This resource is here to help students engage in math talk, practice for the SBAC, PARCC or other standardized tests, and to work through the Standards for Mathematical Practice. In this activity, students decide whether number sentences are true about a given number. If they are not equal, they eliminate the number sentence. You can then have them engage in math talk to defend their thinking, and critique the reasoning of others.
What age group is this for?
This would be most appropriate for first and second graders, and possibly for students that need additional support in third grade. I currently have used these for third grade intervention activities.
Why work on equality activities?
So many students misunderstand what the equal sign means. A big misconception is that the equal sign means “the answer is”, when in reality it means something more like “is the same is”. Fixing this misconception at an early age will be beneficial in higher level mathematics.
In addition, the Standards for Mathematical Practice put a focus on the thinking processes of students. There is also some pretty strong research suggesting that students should be engaged in math talk for at least 60% of your math lesson. Giving students these tasks allows them to form their own thoughts, and then work with a team to defend their thinking. If you make it a regular part of your classroom routine (once a week or every other week) students will become more comfortable with math talk. The puzzles are also fantastic problem solving, critical thinking and deduction activities. This is also a wonderful test prep activity since the Smarter Balanced Assessment Consortium (SBAC) and Partnership for Assessment of Readiness for College and Careers (PARCC) assessments are heavy with problems in which students assess the reasonableness of statements given to them.

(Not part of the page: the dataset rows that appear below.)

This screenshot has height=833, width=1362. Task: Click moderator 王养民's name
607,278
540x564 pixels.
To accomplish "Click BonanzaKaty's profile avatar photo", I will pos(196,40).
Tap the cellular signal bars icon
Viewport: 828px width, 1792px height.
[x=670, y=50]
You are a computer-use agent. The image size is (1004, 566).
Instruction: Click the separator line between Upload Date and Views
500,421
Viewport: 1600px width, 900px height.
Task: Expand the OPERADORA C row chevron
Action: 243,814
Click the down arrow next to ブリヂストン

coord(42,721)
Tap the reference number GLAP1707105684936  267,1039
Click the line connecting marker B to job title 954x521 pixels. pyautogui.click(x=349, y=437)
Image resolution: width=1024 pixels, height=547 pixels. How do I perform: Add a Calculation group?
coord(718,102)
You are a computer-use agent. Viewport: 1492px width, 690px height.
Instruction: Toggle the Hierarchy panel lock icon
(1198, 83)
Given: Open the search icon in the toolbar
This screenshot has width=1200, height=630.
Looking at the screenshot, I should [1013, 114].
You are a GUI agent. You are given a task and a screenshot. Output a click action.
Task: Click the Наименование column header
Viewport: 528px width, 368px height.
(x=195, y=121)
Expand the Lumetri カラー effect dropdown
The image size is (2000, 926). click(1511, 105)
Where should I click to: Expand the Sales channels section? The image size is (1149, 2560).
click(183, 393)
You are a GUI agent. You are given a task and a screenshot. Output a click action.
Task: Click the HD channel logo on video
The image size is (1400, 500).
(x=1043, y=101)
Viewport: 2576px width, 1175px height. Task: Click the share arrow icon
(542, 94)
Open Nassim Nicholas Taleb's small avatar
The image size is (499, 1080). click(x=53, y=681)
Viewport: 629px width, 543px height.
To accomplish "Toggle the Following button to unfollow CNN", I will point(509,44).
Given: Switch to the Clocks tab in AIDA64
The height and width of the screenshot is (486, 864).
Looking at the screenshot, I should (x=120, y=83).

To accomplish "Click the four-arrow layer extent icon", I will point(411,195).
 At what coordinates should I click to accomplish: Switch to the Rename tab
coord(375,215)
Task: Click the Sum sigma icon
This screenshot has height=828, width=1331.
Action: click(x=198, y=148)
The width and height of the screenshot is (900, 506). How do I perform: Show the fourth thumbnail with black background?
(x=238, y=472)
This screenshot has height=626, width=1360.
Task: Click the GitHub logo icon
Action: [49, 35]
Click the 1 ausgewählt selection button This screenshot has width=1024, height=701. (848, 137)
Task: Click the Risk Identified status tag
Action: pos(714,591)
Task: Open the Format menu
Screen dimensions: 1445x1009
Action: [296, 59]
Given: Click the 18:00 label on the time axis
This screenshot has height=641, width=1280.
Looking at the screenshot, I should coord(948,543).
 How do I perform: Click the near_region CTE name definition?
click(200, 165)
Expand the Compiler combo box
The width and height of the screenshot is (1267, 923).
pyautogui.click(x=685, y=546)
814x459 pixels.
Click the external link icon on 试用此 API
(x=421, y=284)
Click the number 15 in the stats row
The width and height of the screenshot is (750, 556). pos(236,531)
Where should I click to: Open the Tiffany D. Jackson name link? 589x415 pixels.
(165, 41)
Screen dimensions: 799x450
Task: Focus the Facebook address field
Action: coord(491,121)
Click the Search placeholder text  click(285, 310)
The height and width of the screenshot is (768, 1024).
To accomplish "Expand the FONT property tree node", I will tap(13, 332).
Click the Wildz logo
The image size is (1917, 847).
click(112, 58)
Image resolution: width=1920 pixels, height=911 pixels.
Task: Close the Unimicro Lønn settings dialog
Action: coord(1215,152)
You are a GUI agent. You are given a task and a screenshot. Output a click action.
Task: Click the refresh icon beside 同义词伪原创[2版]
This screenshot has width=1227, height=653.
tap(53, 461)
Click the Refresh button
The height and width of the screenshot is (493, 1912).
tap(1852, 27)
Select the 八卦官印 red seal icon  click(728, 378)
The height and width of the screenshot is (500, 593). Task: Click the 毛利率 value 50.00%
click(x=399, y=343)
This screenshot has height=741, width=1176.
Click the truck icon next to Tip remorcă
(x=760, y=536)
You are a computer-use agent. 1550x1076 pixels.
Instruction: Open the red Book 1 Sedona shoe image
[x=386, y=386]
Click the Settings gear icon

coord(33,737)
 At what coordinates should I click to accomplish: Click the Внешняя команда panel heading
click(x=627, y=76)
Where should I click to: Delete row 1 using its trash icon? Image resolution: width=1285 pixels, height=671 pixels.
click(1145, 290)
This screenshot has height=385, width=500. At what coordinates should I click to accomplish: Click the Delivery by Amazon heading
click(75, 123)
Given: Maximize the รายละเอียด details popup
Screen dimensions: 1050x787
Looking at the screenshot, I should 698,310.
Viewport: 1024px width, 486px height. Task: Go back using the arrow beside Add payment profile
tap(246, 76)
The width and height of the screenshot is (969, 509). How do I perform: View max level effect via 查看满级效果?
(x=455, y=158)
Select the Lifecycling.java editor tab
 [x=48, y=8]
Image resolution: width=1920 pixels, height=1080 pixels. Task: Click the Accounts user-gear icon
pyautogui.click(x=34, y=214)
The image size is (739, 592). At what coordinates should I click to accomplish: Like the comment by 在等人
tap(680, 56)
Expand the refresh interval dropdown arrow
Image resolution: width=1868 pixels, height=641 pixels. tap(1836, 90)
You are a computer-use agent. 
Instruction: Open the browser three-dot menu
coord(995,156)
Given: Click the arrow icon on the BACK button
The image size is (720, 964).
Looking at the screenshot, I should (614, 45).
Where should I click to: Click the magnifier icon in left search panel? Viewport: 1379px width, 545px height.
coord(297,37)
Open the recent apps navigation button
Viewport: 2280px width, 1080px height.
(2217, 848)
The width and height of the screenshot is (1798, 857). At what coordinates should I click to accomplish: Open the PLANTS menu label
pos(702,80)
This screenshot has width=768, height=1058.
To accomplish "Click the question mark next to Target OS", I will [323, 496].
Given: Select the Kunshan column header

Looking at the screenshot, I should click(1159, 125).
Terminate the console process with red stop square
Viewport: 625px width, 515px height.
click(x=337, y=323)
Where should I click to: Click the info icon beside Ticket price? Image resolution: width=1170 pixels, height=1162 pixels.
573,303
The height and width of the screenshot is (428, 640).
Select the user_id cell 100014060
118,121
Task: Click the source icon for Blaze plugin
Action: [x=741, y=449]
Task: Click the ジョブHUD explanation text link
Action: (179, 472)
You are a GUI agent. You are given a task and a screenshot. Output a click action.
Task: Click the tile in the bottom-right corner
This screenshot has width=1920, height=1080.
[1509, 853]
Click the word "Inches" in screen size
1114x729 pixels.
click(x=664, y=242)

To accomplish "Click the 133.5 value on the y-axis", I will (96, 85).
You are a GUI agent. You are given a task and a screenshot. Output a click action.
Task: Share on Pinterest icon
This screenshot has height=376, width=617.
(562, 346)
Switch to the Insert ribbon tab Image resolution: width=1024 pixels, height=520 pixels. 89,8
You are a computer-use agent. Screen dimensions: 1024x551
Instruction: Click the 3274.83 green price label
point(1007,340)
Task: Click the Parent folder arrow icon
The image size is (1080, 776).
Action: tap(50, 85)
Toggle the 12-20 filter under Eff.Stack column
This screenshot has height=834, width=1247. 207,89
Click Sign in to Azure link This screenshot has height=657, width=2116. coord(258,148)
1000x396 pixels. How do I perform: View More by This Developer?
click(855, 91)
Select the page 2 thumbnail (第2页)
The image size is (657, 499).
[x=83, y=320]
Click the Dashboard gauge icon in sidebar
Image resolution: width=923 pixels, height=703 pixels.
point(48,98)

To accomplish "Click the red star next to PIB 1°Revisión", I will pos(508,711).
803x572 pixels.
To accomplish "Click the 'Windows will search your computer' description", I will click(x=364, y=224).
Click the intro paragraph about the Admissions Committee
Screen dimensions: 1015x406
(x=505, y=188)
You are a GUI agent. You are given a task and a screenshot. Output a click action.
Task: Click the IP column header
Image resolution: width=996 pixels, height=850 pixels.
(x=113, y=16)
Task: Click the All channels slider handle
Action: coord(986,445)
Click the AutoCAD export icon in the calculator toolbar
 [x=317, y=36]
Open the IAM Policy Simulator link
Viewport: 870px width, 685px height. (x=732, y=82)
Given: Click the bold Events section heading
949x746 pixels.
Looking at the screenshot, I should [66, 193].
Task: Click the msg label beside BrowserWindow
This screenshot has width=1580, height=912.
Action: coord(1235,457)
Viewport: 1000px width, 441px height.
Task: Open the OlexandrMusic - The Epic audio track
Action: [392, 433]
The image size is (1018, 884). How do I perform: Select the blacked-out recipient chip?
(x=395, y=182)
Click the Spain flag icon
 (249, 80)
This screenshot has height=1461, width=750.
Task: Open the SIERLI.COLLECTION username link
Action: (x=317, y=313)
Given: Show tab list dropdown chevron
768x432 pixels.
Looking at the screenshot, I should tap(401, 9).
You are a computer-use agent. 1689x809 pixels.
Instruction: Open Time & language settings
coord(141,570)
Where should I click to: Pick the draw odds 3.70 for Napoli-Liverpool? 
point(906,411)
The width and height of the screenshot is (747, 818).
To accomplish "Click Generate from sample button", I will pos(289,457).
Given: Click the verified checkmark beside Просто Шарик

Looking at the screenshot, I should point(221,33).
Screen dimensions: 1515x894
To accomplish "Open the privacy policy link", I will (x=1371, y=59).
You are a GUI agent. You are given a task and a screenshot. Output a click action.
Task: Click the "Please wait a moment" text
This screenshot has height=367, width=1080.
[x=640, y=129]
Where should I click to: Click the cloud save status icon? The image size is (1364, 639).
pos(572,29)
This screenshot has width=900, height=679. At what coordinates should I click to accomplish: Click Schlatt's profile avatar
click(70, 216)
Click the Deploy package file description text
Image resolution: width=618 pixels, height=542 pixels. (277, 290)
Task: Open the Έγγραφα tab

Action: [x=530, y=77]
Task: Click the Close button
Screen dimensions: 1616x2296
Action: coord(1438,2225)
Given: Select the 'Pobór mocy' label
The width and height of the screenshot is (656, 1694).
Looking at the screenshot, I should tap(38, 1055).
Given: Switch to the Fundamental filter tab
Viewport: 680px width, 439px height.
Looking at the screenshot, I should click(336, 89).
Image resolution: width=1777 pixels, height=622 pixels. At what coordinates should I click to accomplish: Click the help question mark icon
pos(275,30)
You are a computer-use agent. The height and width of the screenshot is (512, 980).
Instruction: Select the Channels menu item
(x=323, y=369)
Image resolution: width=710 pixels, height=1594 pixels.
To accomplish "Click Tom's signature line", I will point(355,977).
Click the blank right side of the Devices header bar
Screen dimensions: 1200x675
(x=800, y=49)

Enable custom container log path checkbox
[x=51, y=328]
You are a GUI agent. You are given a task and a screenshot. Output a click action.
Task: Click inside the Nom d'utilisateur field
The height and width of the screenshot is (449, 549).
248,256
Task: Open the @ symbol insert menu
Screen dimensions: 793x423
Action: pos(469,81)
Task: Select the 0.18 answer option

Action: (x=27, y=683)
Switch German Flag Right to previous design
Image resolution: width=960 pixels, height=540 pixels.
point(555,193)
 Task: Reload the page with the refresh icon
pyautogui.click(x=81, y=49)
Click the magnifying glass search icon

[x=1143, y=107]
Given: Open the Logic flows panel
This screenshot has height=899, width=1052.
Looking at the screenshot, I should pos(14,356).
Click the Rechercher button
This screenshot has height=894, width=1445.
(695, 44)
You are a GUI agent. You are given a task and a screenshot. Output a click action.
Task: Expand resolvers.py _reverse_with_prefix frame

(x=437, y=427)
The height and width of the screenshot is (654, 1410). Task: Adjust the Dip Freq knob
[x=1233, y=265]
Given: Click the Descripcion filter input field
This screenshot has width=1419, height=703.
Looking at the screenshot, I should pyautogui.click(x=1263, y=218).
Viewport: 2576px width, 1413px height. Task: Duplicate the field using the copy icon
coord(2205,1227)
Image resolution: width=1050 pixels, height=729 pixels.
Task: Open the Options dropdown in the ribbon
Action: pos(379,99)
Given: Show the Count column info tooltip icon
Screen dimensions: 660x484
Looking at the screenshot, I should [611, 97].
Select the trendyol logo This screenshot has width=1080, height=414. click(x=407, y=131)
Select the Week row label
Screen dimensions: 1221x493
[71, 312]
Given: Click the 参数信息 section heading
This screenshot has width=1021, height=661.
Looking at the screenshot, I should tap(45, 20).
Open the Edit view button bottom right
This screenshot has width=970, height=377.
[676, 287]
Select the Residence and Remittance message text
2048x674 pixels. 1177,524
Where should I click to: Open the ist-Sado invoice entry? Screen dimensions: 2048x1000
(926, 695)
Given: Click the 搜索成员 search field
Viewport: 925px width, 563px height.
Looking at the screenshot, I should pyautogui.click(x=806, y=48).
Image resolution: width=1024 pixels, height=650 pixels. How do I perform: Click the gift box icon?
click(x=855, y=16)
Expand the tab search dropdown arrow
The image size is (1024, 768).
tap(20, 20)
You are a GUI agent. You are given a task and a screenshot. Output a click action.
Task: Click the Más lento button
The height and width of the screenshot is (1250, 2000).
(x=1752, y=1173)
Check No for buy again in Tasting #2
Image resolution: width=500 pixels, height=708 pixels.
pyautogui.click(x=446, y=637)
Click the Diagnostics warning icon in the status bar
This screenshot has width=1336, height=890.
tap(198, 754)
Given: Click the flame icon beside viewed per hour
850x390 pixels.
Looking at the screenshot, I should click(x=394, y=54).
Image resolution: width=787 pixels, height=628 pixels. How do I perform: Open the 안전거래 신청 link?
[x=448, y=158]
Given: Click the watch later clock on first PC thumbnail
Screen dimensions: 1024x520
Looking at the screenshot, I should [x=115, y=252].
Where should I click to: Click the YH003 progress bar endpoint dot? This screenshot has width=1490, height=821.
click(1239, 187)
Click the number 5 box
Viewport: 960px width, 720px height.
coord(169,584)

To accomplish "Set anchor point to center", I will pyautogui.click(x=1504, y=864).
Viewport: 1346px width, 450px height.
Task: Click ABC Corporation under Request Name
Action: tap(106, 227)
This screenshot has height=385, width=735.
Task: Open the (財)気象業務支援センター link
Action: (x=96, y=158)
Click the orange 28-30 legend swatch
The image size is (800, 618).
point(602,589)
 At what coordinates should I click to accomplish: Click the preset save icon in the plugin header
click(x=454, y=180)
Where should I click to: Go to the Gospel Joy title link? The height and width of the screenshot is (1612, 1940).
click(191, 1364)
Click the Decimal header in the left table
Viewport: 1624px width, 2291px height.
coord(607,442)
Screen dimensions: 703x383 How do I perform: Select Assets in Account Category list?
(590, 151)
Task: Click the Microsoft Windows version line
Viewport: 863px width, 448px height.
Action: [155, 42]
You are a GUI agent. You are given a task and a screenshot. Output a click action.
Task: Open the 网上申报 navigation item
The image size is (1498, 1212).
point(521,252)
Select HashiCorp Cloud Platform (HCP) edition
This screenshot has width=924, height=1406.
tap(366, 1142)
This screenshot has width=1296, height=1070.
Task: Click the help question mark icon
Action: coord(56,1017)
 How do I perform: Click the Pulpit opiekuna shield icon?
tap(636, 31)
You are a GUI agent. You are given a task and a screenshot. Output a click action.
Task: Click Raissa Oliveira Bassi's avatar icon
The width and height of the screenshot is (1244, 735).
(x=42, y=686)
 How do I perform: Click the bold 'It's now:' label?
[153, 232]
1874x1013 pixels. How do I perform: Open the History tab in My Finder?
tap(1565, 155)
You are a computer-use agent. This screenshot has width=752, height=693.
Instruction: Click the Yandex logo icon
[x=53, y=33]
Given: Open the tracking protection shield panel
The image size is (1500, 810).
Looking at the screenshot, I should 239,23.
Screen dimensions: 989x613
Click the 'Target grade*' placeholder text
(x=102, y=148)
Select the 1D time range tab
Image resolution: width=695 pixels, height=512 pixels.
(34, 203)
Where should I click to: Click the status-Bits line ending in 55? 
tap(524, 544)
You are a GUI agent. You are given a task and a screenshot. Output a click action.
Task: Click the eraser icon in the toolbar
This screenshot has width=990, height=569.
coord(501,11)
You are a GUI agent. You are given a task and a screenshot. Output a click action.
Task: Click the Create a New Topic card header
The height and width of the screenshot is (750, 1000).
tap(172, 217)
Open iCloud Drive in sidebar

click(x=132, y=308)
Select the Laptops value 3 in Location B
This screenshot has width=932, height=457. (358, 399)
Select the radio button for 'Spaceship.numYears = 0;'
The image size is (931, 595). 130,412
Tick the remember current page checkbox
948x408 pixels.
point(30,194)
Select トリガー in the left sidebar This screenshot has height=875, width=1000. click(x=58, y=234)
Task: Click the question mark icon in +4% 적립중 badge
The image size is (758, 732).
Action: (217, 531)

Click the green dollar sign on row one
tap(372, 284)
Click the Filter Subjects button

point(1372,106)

How long does this activity last?
Depending on the ability level of your students, each individual activity can take anywhere from 15 to 30 minutes. There are 10 total puzzles with 6 prompts each in this resource.
How do I assess this project?
You can assess what the students do individually if you have them cross of the ones that are not equal. You could have them cut them apart to do an “equal” vs. “not equal” sort. If you pull together small groups, you could also assess students on their group work skills and level of participation in their group.
How and when do you use this problem type in class?
There are many ways you can use this activity:
Fast finisher activity
Intervention block activity
Small group work
Homework for students
Gifted and talented small groups
Whole class activity
Parent volunteers can work one on one
Included in this resource:
Information for the teacher pages: CCSS alignment, and a sample lesson plan.
10 puzzles, and 10 answer keys with explanations for the false statements. The puzzles cover the concepts/terms of place value up to double digits. They are entirely visual in the first few puzzles, then as they continue more and more words are included.